Postby janey » Fri May 28, 2010 7:39 pm

l cringe when l remember how l was before l started my therapy. l cheated on every partner l was with, had affairs with friends husbands and felt no remorse whatsoever, none at all. l chose two types of men - narcissists or inexperienced geeky types whom l could seduce, playing the part of the experienced femme fatale. Normal, decent, reliable men bored me. l had three relationships with alcoholics, one was extremely abusive and that did affect me quite badly, but l went into that relationship because of the intensity and the roller coaster dramaatics. l never felt love for any of these men. The only time l felt that giddy "in love" feeling was when l was seventeen, with rather a wild biker. l still cheated on him though. l have moved a long way in my therapy and do not like the person l used to but still have a long way to go.
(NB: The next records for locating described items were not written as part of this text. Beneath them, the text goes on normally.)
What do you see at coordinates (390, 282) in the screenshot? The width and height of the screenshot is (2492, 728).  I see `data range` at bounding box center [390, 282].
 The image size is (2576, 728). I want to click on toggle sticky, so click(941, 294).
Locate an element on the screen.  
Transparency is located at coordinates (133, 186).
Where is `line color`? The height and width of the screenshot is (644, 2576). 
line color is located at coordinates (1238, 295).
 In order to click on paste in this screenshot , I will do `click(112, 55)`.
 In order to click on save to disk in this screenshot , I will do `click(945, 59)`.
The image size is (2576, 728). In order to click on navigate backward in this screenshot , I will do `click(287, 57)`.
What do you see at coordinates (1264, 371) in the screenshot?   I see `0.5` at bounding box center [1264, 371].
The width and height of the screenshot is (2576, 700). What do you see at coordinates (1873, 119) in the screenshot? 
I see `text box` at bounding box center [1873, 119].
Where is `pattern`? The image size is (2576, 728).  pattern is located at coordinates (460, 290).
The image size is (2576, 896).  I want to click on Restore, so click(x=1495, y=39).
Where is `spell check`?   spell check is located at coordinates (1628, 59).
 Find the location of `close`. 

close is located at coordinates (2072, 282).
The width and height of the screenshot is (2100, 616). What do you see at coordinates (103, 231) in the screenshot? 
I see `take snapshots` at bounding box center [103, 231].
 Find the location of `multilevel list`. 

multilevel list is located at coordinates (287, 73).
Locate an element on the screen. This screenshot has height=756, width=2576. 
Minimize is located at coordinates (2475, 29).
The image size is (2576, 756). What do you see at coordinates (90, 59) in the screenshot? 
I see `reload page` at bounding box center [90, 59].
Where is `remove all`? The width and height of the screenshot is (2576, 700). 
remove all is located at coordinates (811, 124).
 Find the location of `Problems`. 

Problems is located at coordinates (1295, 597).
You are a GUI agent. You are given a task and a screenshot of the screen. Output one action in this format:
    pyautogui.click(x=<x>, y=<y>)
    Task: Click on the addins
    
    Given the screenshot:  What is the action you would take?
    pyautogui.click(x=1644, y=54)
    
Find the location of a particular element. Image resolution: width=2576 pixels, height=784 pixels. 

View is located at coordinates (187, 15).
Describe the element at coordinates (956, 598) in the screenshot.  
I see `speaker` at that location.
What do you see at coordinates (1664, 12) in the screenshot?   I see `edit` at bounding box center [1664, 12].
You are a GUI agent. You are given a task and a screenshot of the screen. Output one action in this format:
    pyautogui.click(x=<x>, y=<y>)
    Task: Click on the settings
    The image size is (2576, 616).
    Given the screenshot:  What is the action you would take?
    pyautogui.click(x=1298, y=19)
There is nothing l would like better than to meet someone l could truly love and be loved by, but l need to do a lot of work on myself first, and have resigned myself to the fact that, sadly, l may never reach that stage. l am learning to feel validated by self acceptance, rather than seeking men to validate me, which is what l did in the past and it is a long, long journey, and at times quite a lonely one. However l would rather be lonely and learning self awareness than lonely in a relationship that began for all the wrong reasons. For the time being l have made a pact not to get involved at all. Period.